裁判において、浮気・不倫を理由に損害賠償を請求する場合、浮気・不倫があったことを、裁判所に認めてもらわなければなりません。
例えば、夫が不倫をした場合について考えてみます。
この場合に、夫も不倫相手の女も、裁判において不倫を認めれば、わざわざ不倫の事実を興信所などの調査によって明らかにする必要はありません。
しかし、夫も不倫相手の女も、不倫を認めなければ、不倫があったことを証明しなければなりません。「証明」とは簡単にいうと、ある事実が間違いなく存在した、と裁判官に確信させること、をいいます。
よって、当事者の言い分が異なっている場合に、裁判所に不倫の事実があったことを確信させるには、十分な証拠が必要です。
この際、一番確実な証拠としては、興信所・探偵社の調査結果と思われます。
以上から、夫や浮気相手の女が不倫を認めない場合に、不倫があったことを確実に証明したい、という場合に興信所や探偵社に調査を頼むことになると思われます。

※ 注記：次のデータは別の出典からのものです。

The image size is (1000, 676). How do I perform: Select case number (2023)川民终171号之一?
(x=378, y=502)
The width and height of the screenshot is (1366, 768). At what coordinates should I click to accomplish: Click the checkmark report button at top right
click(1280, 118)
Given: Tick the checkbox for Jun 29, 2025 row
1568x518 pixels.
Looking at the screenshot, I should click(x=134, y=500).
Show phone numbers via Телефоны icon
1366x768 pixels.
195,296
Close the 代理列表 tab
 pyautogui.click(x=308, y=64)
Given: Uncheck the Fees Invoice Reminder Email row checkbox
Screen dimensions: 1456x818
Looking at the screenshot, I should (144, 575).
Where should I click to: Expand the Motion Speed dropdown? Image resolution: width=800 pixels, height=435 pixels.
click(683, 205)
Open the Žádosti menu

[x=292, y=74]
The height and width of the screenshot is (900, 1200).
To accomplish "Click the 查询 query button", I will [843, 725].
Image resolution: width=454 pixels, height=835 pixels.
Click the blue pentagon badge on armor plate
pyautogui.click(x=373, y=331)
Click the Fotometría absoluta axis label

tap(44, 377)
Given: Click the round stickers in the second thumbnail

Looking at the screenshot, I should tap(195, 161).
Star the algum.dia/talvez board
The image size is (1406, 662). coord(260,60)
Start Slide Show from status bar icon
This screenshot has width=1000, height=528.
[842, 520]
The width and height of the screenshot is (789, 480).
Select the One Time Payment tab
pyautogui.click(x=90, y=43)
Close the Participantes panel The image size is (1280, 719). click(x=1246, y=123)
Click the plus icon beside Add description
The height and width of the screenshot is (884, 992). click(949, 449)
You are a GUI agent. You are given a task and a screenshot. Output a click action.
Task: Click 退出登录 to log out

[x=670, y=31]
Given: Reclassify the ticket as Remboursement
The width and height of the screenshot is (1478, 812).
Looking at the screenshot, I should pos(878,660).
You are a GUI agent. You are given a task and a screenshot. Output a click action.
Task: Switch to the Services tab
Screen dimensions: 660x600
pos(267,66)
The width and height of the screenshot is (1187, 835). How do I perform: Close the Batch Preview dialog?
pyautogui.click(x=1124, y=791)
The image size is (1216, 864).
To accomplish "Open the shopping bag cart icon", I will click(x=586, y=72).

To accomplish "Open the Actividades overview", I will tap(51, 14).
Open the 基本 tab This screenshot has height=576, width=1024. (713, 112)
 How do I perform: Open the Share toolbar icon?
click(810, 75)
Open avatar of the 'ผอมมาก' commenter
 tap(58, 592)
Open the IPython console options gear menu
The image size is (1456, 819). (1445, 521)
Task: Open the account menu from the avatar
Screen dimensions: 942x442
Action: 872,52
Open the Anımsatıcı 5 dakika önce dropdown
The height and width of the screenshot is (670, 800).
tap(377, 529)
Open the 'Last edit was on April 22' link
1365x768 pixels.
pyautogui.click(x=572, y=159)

損害賠償請求をするためには、「違法な行為」(=社会的に見て許されない行為)によって、精神的に傷ついた、ということを裁判所に認めさせる必要があります。
婚姻中、他の異性と不倫・浮気をすることは、基本的には「違法な行為」といえます。
しかし、既に別居し、婚姻関係が破たん・形骸化している場合には、他の異性と交際したとしても、守られるべき家庭の平和や平穏などはありません。すなわち、この場合には、他の異性との交際が「違法な行為」とまでは言えないのです。
よって、既に夫と別居し、婚姻関係が破たん・形骸化している場合、他の男性と交際しても損害賠償は原則、認められることはありません。